Thermal Residual Stress and Failure Probability of Functionally Grade Ni-YSZ Anode of Solid Oxide Fuel Cells Using a Finite Element Analysis

Abstract

Due to the differences of thermal expansion coefficient between the components in the solid oxide fuel cells (SOFCs), there is a large residual thermal stress in the fabrication process of the cell. In this study, the functionally graded (FG) Ni-YSZ anode design was introduced between Ni-YSZ support and YSZ electrolyte to mitigate the thermal residual stress in SOFC. In the current FG anode design, composition of Ni and YSZ was varied according the function of φ (Ni) = k ( t / H ) n , where k is a constant which is equal to the volume fraction of Ni in Ni-YSZ anode support layer, t is the distance to the electrolyte, H is the thickness of the FG anode layer and n is the exponential factor. In the numerical model, the FG anode layer was evenly divided into m sublayers. The porosity was set to a constant value of 0.3 and uniformly distributed in the anode. The residual stress of the anode was modeled as the thermal stress when the anode was cooled from the reduction temperature of 1200 oC to room temperature of 20 oC. Residual thermal stress was calculated by finite element method (FEM) using the commercial ANSYS package. Failure probability of functionally graded SOFC was evaluated using the classic Weibull probability model.The effects of sublayer number m = (1, 2, 3, 4), exponential factor n = (0.25, 0.5, ..., 4.0) and gradient layer thickness H = (20, 30, 40 μm) on the stress and failure probability of functionally graded SOFC are discussed. The calculation results show that the FG anode layer can obviously reduce the stress, and effectively decrease the stress concentration between electrode and electrolyte. The failure probability can be reduced by two orders of magnitude at most as compared with the conventional SOFC. Under the same exponential factor n , appropriately increasing the number of sublayers m can reduce the stress of the gradient layer. The sublayers number m = 2 is a suitable value. With the increase of the thickness of the gradient layer, the anode failure probability increases. The research provides a reference for further optimizing the stress in SOFC.
* * * *
The task:
In the abstract above, what number of sublayers is named as a suitable value?

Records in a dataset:
* * * *
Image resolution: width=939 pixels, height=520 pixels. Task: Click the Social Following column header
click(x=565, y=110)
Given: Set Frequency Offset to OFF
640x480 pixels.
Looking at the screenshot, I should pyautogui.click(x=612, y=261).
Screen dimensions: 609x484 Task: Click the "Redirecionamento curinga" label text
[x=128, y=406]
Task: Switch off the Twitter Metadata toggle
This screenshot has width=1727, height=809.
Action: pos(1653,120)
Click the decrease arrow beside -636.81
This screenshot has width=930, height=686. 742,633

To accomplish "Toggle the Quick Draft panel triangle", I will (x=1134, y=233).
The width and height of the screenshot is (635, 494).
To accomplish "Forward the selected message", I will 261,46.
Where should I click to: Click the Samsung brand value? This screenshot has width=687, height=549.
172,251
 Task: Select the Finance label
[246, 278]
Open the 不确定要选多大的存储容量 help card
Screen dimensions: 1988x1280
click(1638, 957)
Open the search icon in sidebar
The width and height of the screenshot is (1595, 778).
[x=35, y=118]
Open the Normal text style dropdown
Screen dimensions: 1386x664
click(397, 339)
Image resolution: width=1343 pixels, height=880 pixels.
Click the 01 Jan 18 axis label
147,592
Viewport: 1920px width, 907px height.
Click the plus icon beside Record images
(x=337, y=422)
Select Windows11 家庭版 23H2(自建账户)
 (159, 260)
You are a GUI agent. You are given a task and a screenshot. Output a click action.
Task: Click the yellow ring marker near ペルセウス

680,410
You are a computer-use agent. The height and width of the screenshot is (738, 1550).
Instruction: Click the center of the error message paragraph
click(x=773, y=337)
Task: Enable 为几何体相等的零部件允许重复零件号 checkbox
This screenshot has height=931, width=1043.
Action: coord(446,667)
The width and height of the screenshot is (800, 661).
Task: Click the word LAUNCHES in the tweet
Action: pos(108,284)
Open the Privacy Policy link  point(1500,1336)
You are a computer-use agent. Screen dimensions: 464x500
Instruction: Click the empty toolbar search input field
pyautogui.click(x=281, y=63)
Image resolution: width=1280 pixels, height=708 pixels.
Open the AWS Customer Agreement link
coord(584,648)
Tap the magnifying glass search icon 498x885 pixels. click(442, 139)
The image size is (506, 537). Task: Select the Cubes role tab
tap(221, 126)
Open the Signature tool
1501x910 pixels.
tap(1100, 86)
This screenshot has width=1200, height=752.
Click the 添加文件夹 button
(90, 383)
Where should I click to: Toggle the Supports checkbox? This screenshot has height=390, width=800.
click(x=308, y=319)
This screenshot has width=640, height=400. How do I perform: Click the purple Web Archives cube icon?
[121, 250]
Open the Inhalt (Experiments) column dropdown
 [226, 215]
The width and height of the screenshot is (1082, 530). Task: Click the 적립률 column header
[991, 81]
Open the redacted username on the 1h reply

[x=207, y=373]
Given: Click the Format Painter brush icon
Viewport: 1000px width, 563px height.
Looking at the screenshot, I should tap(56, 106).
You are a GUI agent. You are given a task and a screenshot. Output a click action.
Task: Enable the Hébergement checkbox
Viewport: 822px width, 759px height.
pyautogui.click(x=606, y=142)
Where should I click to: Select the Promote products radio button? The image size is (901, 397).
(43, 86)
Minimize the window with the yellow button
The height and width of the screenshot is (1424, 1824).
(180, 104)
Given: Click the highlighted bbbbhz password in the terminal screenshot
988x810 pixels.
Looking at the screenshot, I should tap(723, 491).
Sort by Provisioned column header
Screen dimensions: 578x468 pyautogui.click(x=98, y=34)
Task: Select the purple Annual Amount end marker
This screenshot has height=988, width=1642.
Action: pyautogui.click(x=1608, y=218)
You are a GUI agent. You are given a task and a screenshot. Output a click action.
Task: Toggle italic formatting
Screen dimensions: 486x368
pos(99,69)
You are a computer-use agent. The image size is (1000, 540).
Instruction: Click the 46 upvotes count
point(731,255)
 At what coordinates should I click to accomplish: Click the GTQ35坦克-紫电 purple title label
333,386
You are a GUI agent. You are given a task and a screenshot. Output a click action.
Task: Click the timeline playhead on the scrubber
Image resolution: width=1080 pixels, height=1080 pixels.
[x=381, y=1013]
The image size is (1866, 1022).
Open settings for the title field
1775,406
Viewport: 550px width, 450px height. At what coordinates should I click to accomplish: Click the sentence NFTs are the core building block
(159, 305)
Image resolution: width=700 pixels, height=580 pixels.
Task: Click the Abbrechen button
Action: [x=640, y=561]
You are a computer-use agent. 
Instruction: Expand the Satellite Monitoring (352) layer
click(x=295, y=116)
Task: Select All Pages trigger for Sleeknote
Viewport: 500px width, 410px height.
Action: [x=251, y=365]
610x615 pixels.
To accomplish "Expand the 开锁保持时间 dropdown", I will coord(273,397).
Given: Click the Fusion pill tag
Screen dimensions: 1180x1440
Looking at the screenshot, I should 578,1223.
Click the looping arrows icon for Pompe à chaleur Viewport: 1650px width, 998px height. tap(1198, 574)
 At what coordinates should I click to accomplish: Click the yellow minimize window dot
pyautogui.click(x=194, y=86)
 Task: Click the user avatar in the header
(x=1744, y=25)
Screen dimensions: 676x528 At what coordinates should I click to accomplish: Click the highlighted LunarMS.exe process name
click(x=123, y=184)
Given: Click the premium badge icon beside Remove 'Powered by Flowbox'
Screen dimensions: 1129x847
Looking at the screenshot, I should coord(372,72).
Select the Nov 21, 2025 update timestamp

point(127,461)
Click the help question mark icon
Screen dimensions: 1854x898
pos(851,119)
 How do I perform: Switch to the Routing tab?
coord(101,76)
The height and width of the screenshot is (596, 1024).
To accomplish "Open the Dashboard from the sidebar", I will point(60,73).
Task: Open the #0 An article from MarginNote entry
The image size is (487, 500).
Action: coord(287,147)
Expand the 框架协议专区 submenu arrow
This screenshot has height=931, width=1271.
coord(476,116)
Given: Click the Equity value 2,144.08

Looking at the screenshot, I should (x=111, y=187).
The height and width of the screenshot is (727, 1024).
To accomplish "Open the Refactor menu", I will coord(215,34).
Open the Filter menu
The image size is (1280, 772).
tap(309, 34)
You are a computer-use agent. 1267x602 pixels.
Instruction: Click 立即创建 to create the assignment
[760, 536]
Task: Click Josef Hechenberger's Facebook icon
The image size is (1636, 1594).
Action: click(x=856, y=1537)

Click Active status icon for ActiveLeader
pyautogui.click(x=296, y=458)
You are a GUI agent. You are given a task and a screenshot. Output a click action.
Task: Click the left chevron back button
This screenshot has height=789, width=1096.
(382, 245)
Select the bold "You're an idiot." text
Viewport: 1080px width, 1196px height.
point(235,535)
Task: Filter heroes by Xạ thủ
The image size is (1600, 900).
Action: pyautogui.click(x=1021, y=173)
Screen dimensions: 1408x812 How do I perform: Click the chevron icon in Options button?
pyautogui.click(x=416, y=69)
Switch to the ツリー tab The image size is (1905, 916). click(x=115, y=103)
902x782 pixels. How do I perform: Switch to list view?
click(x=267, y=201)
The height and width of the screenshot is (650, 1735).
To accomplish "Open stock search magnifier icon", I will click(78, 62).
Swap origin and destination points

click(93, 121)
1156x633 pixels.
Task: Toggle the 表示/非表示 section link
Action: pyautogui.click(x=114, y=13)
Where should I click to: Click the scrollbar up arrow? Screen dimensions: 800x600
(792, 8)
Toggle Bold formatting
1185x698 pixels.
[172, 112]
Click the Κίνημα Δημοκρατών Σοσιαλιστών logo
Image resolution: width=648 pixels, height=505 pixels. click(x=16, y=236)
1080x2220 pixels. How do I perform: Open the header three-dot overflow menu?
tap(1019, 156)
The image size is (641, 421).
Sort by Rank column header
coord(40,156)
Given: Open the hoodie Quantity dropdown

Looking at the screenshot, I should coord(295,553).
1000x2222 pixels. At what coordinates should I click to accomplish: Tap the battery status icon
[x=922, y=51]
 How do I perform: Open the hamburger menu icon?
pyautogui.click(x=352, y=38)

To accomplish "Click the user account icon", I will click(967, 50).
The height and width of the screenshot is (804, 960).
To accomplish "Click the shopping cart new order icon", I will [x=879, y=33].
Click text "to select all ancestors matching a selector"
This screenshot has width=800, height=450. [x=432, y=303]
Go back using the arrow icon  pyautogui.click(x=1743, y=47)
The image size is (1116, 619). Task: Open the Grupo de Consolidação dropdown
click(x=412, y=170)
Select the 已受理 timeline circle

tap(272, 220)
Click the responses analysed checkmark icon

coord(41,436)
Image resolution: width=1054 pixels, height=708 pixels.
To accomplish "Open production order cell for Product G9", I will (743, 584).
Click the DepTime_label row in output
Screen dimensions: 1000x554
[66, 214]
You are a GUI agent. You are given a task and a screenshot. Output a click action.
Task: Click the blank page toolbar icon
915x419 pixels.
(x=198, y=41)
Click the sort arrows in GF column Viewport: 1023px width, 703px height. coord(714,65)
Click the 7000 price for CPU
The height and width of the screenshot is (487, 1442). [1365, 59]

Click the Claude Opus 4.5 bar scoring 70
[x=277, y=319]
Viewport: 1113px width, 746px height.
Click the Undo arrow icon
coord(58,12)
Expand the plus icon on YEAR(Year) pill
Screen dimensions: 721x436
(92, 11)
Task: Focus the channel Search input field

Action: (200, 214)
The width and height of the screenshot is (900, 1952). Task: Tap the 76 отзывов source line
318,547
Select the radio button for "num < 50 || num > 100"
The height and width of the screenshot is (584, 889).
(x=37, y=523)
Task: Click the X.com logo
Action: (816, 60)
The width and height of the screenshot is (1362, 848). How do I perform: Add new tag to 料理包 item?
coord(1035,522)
* * * *
Solution to this exercise:
m = 2